# Headrush Multi FX Board



## Steadfastly (Nov 14, 2008)

This is new to me but it looks like another option instead of Line 6 and others. $999.00 USD











The HeadRush Multi-Effects Pedalboard features a finely tuned quad-core processor and it’s powered by exclusive Eleven HD Expanded DSP software, so the HeadRush Pedalboard delivers the most versatile, realistic-sounding and responsive amplifier, cabinet, microphone and FX models ever found in a floorboard guitar FX processor. It’s almost unfair to everyone else.

Created by the original team that brought you Eleven, the HeadRush Pedalboard delivers a diverse offering of classic vintage and modern amp and FX models, including exclusive original boutique effects that can’t be found anywhere else. Plus, it has the ability to load your own custom impulse response (IR) files. Whether you’re looking for a classic warm vintage amp with natural tube drive, wide ambient stereo delay textures with infinite feedback, or the heaviest of heavy djent tone, the HeadRush Pedalboard covers it all and everything between!

*Amazing 7-Inch touch display*
The heart of the HeadRush Pedalboard is the 7-inch touch display and its guitarist-oriented user interface, so you can touch, swipe, and drag-and-drop to instantly create and edit your rig with amazing speed and dead-on accuracy.

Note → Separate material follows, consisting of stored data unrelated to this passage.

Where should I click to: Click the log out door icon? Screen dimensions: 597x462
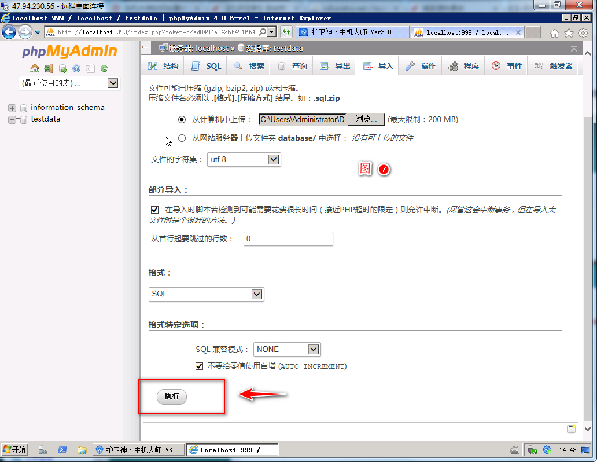coord(49,68)
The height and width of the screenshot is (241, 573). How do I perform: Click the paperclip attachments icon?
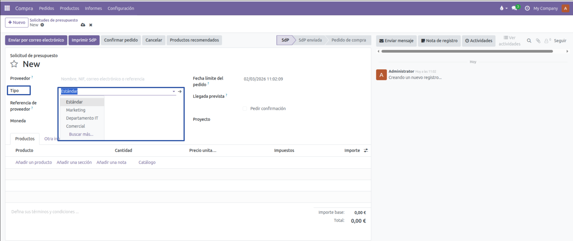click(x=538, y=41)
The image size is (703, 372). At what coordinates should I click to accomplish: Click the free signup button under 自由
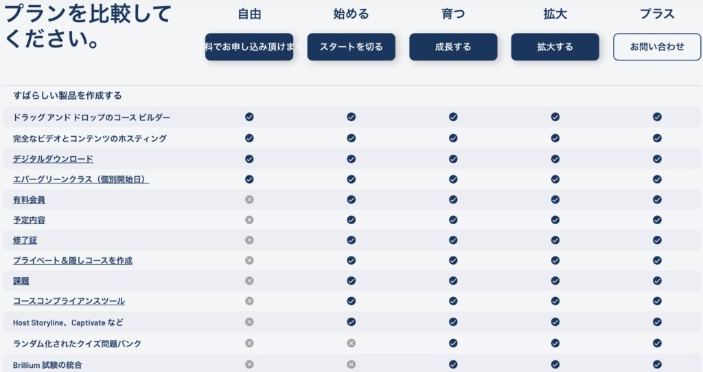[x=249, y=47]
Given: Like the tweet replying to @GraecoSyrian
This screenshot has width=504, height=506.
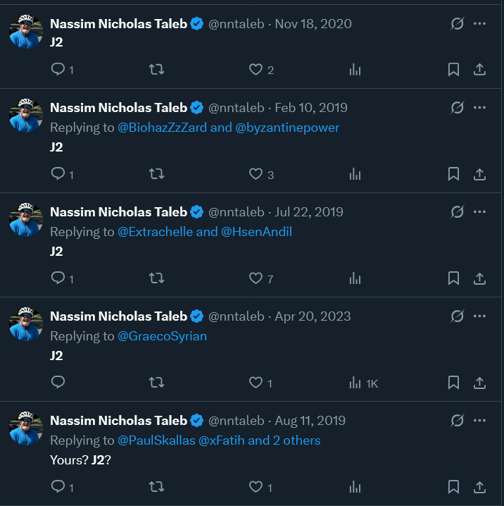Looking at the screenshot, I should coord(256,382).
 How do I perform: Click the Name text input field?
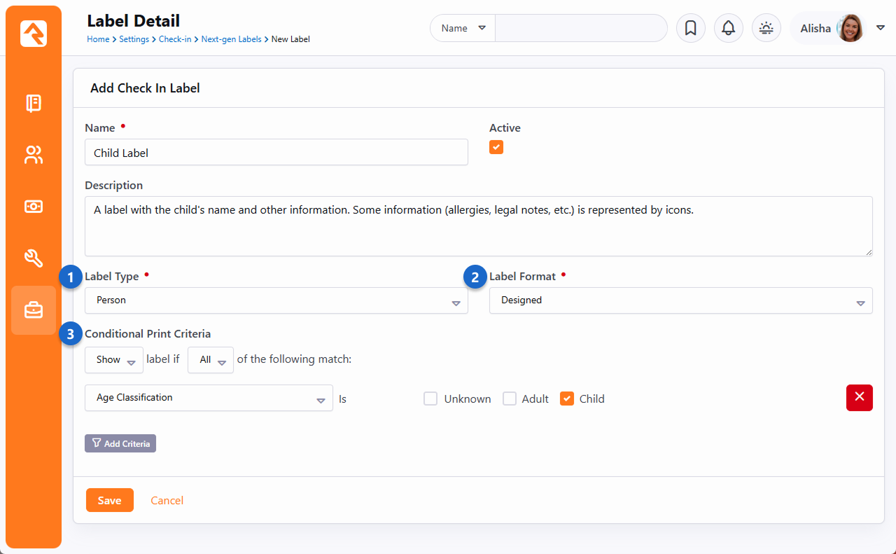coord(276,153)
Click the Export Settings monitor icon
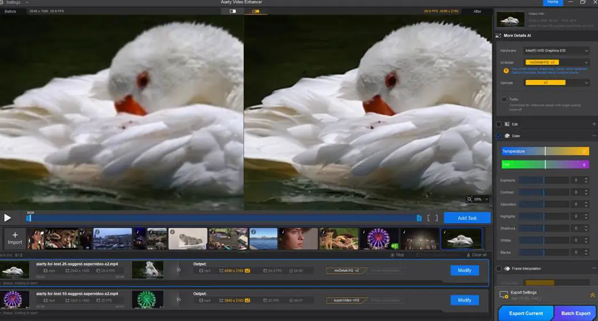Screen dimensions: 598x321 [503, 295]
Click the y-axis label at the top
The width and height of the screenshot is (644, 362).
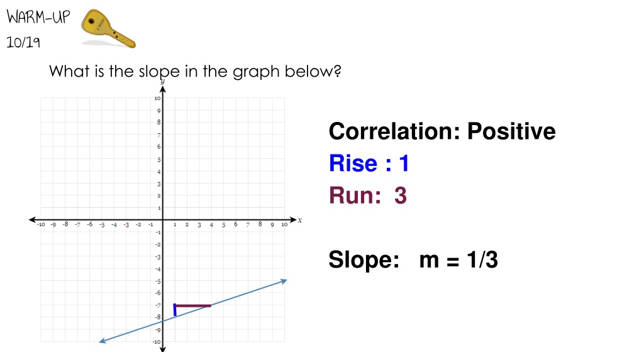coord(163,81)

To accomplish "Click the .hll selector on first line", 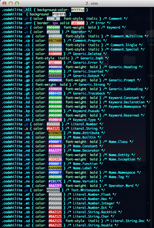I will [x=28, y=10].
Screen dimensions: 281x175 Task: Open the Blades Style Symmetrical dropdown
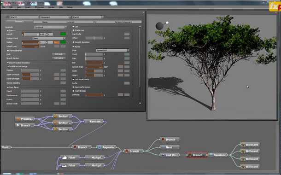(x=112, y=50)
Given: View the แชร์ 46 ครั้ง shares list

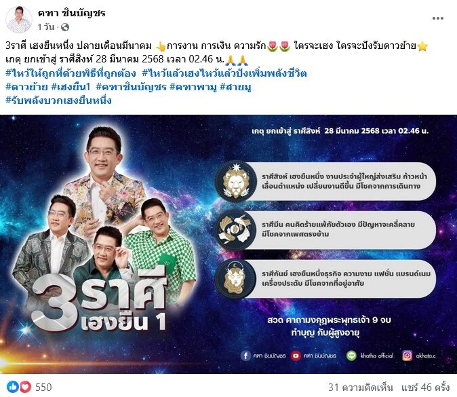Looking at the screenshot, I should (x=425, y=387).
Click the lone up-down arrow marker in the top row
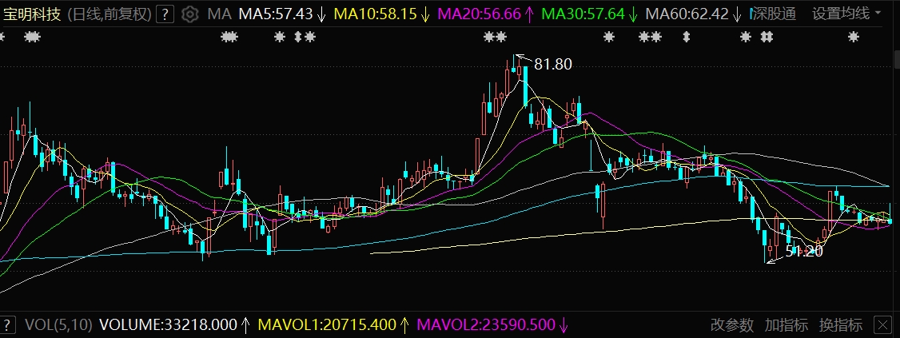 coord(685,37)
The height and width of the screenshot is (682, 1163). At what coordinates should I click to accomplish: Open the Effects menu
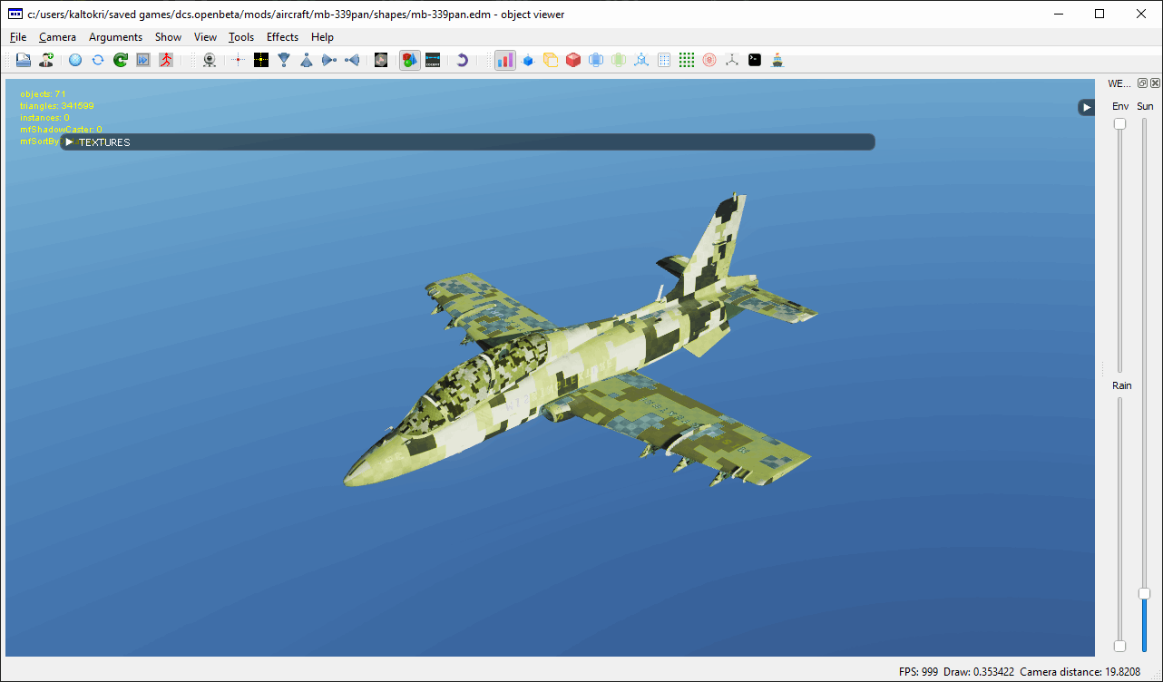(282, 37)
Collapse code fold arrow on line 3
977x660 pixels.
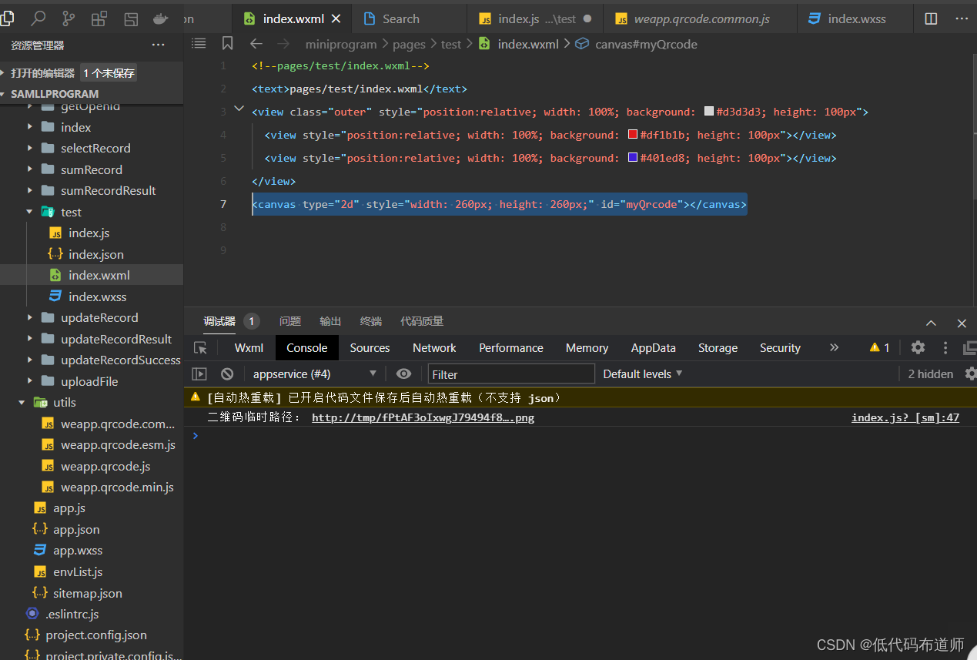tap(239, 109)
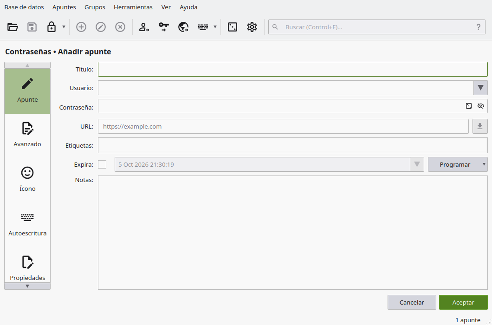Copy password key icon in toolbar
492x325 pixels.
click(x=164, y=27)

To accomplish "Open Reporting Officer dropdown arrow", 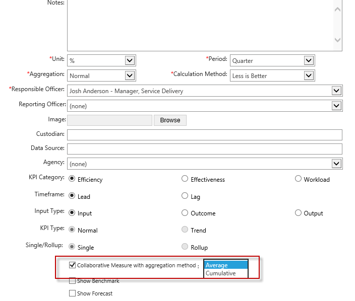I will [336, 106].
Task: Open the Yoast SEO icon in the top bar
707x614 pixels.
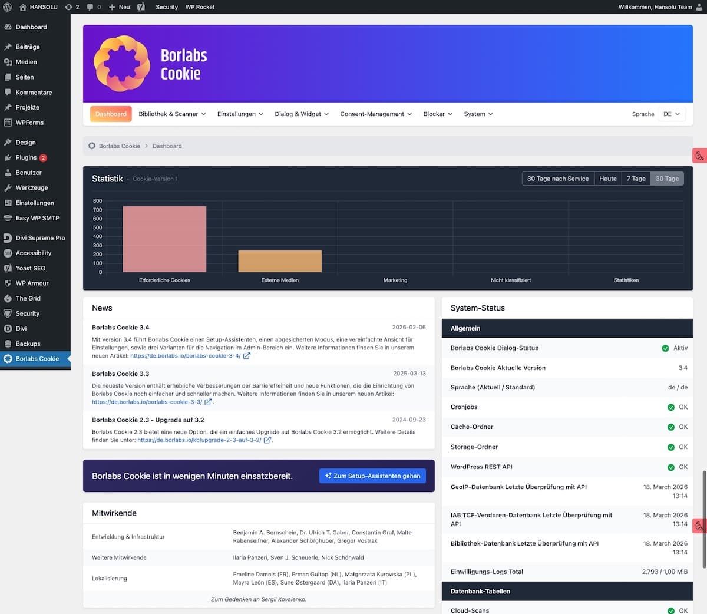Action: 140,7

The large display also gives ultra-clear feedback when performing live, especially when making slight changes to your tone using the ‘Hands-Free Mode’. Everything about the HeadRush Pedalboard is designed to make it simple, fast and intuitive to jump right in and create amazing sounding rigs in seconds.

*Exclusive features*
The HeadRush Pedalboard also delivers long-awaited exclusive features that can’t be found on any other processor in its class, including gapless preset switching, a looper with 20 minutes of record time, the ability to peel off loop layers in the reverse order they were added, and much more.

*Quad-Core DSP system*
The HeadRush Pedalboard utilizes a purpose designed quad-core system that has been tailor-made from the ground up to deliver the fastest and most powerful guitar FX processing ever.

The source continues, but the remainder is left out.